Dans cette décision, il a censuré des dispositions autorisant l'interception, l'enregistrement et la transcription de correspondances émises par la voie des communications électroniques dans le cadre d'une enquête de flagrance ou préliminaire.

 

Pour ce faire, il s'est fondé, en premier lieu, sur le fait que ces pouvoirs étaient permis en vue de constater toute infraction punie d'au moins trois ans d'emprisonnement, quelle que soit la nature de l'atteinte résultant de cette infraction et quelle que soit la complexité de l'infraction et que « si une infraction d'une particulière gravité et complexité est de nature à justifier le recours à de telles mesures, tel n'est pas nécessairement le cas d'infractions ne présentant pas ces caractères »43.

 

Il s'est fondé, en deuxième lieu, sur le fait que, alors même que l'autorisation permettant la mise en œuvre de ces techniques était délivrée par le juge des libertés et de la détention à la requête du procureur, les dispositions ne permettaient pas un contrôle effectif du juge des libertés et de la détention sur la mise en œuvre de ces pouvoirs pendant la durée de leur autorisation, à laquelle il ne pouvait pas mettre fin.

 

En dernier lieu, le Conseil constitutionnel a constaté que « en cas d'urgence, l'autorisation de procéder à l'interception, l'enregistrement et la transcription de correspondances peut être délivrée par le procureur de la République et peut se poursuivre sans contrôle ni intervention d'un magistrat du siège durant vingt-quatre heures » 44.

 

De l'ensemble de ces éléments, le Conseil a conclu que « le législateur a autorisé le recours à des mesures d'interception de correspondances émises par voie de communications électroniques pour des infractions ne présentant pas nécessairement un caractère de particulière gravité et complexité, sans assortir ce recours des garanties permettant un contrôle suffisant par le juge du maintien du caractère nécessaire et proportionné de ces mesures durant leur déroulé »45.

 

Sur ce point, le commentaire de la décision relève à cet égard que « S'il n'est pas contesté que les magistrats du parquet appartiennent à l'autorité judiciaire, leur intervention ne constitue pas, dans la jurisprudence constitutionnelle, une garantie équivalente à celle des magistrats du siège ».

 

c. – La jurisprudence constitutionnelle relative à la géolocalisation

 

* Le Conseil constitutionnel a eu l'occasion d'examiner la conformité à la Constitution des dispositions législatives encadrant le recours à la géolocalisation en temps réel dans ses décisions n° 2014-693 DC du 25 mars 201446, n° 2019-778 DC du 21 mars 2019 et n° 2021-930 QPC du 23 septembre 202147.

 

Son contrôle s'est alors principalement opéré sur le fondement des articles 2 et 4 de la Déclaration des droits de l'homme et du citoyen de 1789 et de l'article 66 de la Constitution.
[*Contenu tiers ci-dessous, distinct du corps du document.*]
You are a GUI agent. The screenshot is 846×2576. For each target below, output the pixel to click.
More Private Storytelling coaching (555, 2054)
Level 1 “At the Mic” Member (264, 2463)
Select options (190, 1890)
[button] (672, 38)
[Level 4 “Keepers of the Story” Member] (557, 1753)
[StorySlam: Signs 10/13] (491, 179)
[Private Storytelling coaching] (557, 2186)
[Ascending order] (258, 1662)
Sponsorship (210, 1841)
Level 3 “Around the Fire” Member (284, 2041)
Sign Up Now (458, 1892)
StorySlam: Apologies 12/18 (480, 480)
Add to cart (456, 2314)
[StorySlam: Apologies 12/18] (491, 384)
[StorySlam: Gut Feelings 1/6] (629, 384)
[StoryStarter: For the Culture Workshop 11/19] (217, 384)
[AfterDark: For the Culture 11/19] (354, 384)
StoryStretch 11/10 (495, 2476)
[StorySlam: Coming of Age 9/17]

Il s'est attaché, d'une part, à la conciliation entre les objectifs de valeur constitutionnelle de prévention des atteintes à l'ordre public et la recherche des auteurs d'infractions et le respect de la liberté d'aller et venir, du droit au respect de la vie privée, de l'inviolabilité du domicile et du secret des correspondances. D'autre part, il a rappelé, dans le prolongement d'une précédente décision48, qu'« il résulte de l'article 66 de la Constitution que la police judiciaire doit être placée sous la direction et le contrôle de l'autorité judiciaire »49.

 

S'agissant de la conformité des dispositions en cause au droit au respect de la vie privée, le Conseil constitutionnel, après avoir défini la géolocalisation comme « une mesure de police judiciaire consistant à surveiller une personne au moyen de procédés techniques en suivant, en temps réel, la position géographique d'un véhicule que cette personne est supposée utiliser ou de tout autre objet, notamment un téléphone, qu'elle est supposée détenir », a considéré que « la mise en œuvre de ce procédé n'implique pas d'acte de contrainte sur la personne visée ni d'atteinte à son intégrité corporelle, de saisie, d'interception de correspondance ou d'enregistrement d'image ou de son », mais que « l'atteinte à la vie privée qui résulte de la mise en œuvre de ce dispositif consiste dans la surveillance par localisation continue et en temps réel d'une personne, le suivi de ses déplacements dans tous lieux publics ou privés ainsi que dans l'enregistrement et le traitement des données ainsi obtenues »50.

 

Il a donc admis que, bien que l'atteinte à la vie privée résultant du recours à la géolocalisation soit moindre que celle résultant d'autres dispositifs d'investigation spéciaux, tels que les interceptions des communications et correspondances ou la sonorisation de lieux privés, lesquels nécessitent des garanties élevées, cette atteinte était néanmoins réelle et justifiait, en conséquence, la mise en œuvre de garanties légales assurant le respect de la vie privée.

 

Il a relevé, à cet égard, que « le recours à la géolocalisation est placé sous la direction et le contrôle de l'autorité judiciaire », puis rappelé les conditions dans lesquelles cette mesure peut être autorisée, pour une durée limitée, par le procureur de la République, et qu'elle requiert, passé ce délai, l'intervention du juge des libertés et de la détention51, la décision n° 2019-778 DC faisant en outre mention de ce que « la durée totale de l'opération ne peut excéder un an ou, s'il s'agit d'une infraction relevant de la délinquance organisée, deux ans »52.

 

Au total, le Conseil a estimé que le législateur avait, ainsi, « entouré la mise en œuvre de la géolocalisation de mesures de nature à garantir que, placées sous l'autorisation et le contrôle de l'autorité judiciaire, les restrictions apportées aux droits constitutionnellement garantis soient nécessaires à la manifestation de la vérité et ne revêtent pas un caractère disproportionné au regard de la gravité et de la complexité des infractions commises », de sorte que, « par ces dispositions, le législateur n'a pas opéré entre les droits et libertés en cause une conciliation déséquilibrée »53.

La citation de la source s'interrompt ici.